**Data provided**
[Start of Attachment]
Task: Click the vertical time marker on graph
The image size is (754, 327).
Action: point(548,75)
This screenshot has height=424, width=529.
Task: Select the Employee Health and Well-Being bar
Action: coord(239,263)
[End of Attachment]
**Work item**
The records above need to be returned in full, with nothing altered.

**Response to the exercise**
Task: Click the vertical time marker on graph
The image size is (754, 327).
Action: point(548,75)
This screenshot has height=424, width=529.
Task: Select the Employee Health and Well-Being bar
Action: coord(239,263)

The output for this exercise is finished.